Rushing’s Perspective

This cultural ignorance and dissonance is at the heart of Josh Rushing’s account of his transformation from a U.S. Marine officer to a correspondent for the English-language division of the Qatar-based Al Jazeera television news network. There may be more improbable intellectual and vocational reorientations (Augustine of Hippo springs to mind), but Rushing’s awakening, if that is what it is, provides a small insight into the political stubbornness and cultural intransigence that infected both the administration and the military and that far from implanting the seed of democracy and appreciation of the American effort in the Middle East, has arguably fostered greater regional instability and even greater wariness of Washington’s intentions.

Rushing, a Texan born and bred, was so consumed by a desire to serve his country that he eschewed a chance to attend college and joined the Marines as a lowly enlistee. Fate and his intelligence propelled him toward college, however, and he emerged an officer who was then assigned to one of the corps’ public affairs units. As preparations for the Iraq invasion quickened, Rushing was dispatched to Qatar, where the military’s Central Command had established its headquarters for the war. His job was to provide the official military version of events to the horde of news organizations gathering there including, as it turned out, Al Jazeera, the network known to most Americans for being the recipient of video tapes from al-Qaeda and other terrorist groups.

As the buildup to war accelerated, Rushing says, he was a faithful mouthpiece for the military and, he writes, to the highly politicized version of events dictated by a White House official sent to Qatar to keep the correct spin on events. “I didn’t realize at the time that the messages I believed to be true were often more tried than true,” Rushing writes. “They were a paradigm the government had used over and over to sell the war.” But Rushing also says that he eagerly promoted his sense of American values to the Arab journalists, particularly Al Jazeera; so impressed were the Al Jazeera journalists with the young Marine’s reasonableness that they interviewed him at length on tape, tape that ended his military career, as things turned out.

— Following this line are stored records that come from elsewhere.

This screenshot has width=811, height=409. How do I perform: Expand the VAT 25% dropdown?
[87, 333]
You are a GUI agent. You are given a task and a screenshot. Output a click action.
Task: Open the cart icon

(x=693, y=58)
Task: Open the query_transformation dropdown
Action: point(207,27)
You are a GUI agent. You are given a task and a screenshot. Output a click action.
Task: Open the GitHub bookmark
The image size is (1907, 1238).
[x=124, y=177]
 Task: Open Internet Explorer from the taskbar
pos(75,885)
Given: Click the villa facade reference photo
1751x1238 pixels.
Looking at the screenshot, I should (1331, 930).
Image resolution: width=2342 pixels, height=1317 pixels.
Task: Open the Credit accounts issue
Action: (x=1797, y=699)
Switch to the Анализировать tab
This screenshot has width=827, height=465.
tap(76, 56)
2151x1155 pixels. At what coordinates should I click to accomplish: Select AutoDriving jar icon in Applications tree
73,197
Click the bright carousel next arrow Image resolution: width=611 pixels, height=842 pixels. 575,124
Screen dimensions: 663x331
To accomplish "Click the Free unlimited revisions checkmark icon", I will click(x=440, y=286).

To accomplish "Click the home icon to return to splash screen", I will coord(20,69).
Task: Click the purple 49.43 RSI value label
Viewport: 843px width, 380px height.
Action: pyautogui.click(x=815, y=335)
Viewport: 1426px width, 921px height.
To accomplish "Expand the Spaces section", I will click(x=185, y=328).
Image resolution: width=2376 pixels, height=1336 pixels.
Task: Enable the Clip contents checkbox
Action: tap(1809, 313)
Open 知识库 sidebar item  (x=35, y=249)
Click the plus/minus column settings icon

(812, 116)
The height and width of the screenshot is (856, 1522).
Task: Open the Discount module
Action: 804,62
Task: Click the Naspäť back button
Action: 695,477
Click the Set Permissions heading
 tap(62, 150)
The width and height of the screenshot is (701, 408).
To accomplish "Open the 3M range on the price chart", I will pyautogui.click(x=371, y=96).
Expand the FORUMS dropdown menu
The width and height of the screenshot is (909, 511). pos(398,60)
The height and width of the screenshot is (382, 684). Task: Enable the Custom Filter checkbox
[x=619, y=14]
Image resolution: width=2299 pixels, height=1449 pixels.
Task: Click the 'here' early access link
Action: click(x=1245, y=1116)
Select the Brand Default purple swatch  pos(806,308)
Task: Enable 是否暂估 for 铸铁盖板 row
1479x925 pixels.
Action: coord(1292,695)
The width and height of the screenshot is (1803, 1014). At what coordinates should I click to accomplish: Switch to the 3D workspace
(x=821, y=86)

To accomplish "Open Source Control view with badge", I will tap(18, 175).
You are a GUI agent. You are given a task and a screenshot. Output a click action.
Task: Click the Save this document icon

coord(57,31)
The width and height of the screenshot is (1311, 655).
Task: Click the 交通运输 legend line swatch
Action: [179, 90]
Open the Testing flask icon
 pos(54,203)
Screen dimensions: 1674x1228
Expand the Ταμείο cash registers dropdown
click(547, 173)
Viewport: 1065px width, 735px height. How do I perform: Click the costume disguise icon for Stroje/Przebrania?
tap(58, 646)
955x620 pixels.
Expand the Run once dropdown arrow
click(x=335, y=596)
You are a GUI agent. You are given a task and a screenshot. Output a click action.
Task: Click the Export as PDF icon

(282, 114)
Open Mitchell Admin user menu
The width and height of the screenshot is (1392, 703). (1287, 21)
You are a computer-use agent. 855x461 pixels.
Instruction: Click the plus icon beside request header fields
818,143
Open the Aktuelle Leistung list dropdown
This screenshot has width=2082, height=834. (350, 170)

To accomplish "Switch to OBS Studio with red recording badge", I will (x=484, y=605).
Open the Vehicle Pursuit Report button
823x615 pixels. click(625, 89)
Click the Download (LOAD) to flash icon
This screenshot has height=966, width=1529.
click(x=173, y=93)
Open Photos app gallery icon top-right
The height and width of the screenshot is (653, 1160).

In May 2004 a film called “Control Room,” a documentary on Al Jazeera, hit the art theater circuit, and in it Rushing was portrayed through the magic of editing as a central character, a Marine officer who, he writes, “while never giving up what he believed in, really did want to understand the other side and do the right thing.” But it was one comment in particular that marked the end of Rushing’s career as a Marine: “In America, war isn’t hell, we don’t see blood, we don’t see suffering. All we see is patriotism, and we support the troops. It’s almost like war has some brand marketing here. Al Jazeera shows it all. It turns your stomach, and you remember there’s something wrong with war.”

Soon after, Rushing left the Marine Corps and shortly afterwards was approached by Al Jazeera to join its fledgling English-language service, a network, he writes, that “lays all the facts and opinions on the table.” For Rushing, the refusal to see and listen to “all the facts” pervades American policymaking toward the Middle East and is often apparent in American television news coverage as well.

While Rushing’s fervor and arguments provide much grist for discussion, his relative unfamiliarity with some of print journalism’s best work remains a significant lacuna in his account, whether it was the work by Knight Ridder journalists systematically debunking the administration’s case for war or Seymour Hersh’s exposés of prisoner abuse at Abu Ghraib. Indeed, much of “Mission Al Jazeera” reads as an extended blurb for the unique integrity of Al Jazeera, a claim that demands significant leavening, despite the network’s remarkable growth and considerable aura of authority it has acquired in the Arab world. A somewhat plodding writer, Rushing never manages to capture what clearly were enormous emotional highs and lows, preferring a steady, monotonal narrative that barely escapes a Marine’s habit of clipped speech. Still, Rushing has posed questions that do and should trouble journalism’s coverage of this war.

Edward Gargan, a 2005 Nieman Fellow, covered the Iraq War for Newsday and now lives in Beijing where he is working on a book on the nature of borders, borderlands and identity.